Not only is the current Ukrainian government not the post-Maidan government,

I didn't think it's unconventional to assign continuous identity to governments based on consensual transition between key personnel.

post-Maidan government did not seize the country in a revolution in the sense of words where revolutions are militarily factions seizing countries.

That also seems like a tortured qualification of the definition, which the first dictionary entry I can find simply gives as "an overthrow or repudiation and the thorough replacement of an established government or political system by the people governed." As I see it, if obstructive action leads to a transition in government that was not approved within the framework of that government's own declared principles, this is a revolution. The Ukrainians themselves also call it a revolution.

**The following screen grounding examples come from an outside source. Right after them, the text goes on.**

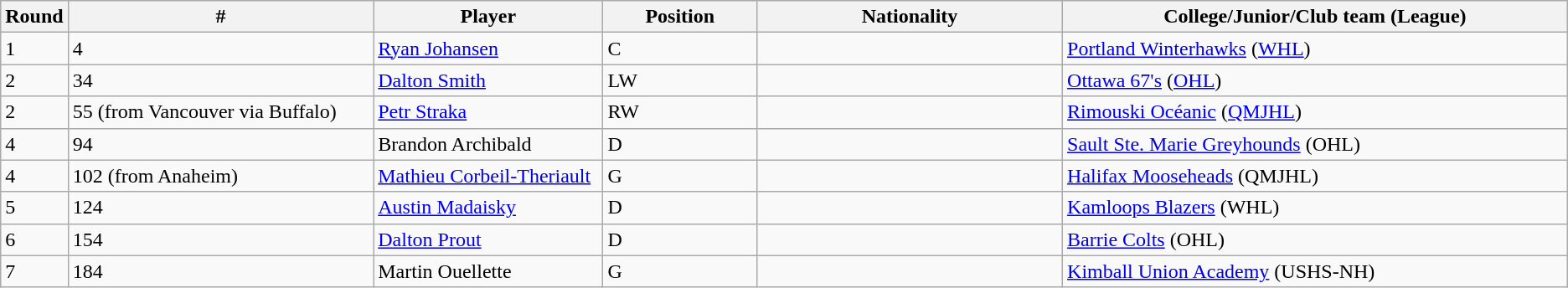
6 [34, 240]
Martin Ouellette [488, 271]
Barrie Colts (OHL) [1315, 240]
Round [34, 17]
Mathieu Corbeil-Theriault [488, 176]
94 [221, 144]
Kimball Union Academy (USHS-NH) [1315, 271]
Ryan Johansen [488, 49]
Dalton Smith [488, 80]
College/Junior/Club team (League) [1315, 17]
Nationality [910, 17]
Kamloops Blazers (WHL) [1315, 208]
LW [680, 80]
Sault Ste. Marie Greyhounds (OHL) [1315, 144]
34 [221, 80]
RW [680, 112]
Petr Straka [488, 112]
Halifax Mooseheads (QMJHL) [1315, 176]
Rimouski Océanic (QMJHL) [1315, 112]
1 [34, 49]
Austin Madaisky [488, 208]
102 (from Anaheim) [221, 176]
184 [221, 271]
Player [488, 17]
Portland Winterhawks (WHL) [1315, 49]
Position [680, 17]
Dalton Prout [488, 240]
124 [221, 208]
154 [221, 240]
55 (from Vancouver via Buffalo) [221, 112]
Brandon Archibald [488, 144]
# [221, 17]
7 [34, 271]
C [680, 49]
5 [34, 208]
Ottawa 67's (OHL) [1315, 80]
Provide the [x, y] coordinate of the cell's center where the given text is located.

The rest of your post seems to simply be telling a story trying to illustrate how crooked Yanukovych was and how virtuous the protesters were, along with apparent attempts ("That negotiation period towards a unity government was the context of the leaked US diplomat phone call that is regularly raised as proof of a US coup") to substitute my claim with a stronger and therefore easier to refute one. Virtuousness does not make a revolution less of one, and you are not addressing the part where the government that emerged from this revolution then used military force to assert its power over a set of people who never in any meaningful way consented to being ruled over by this new government and were actively resisting it, unless you want to postulate some clause in the Ukrainian constitution that said that as an alternative to elections you can also have revolutions if enough people near the capital (and perhaps in Washington) think that the elected government is sufficiently evil.

I think the Atlantic Council as a source is only distinguished from RT by having better writers.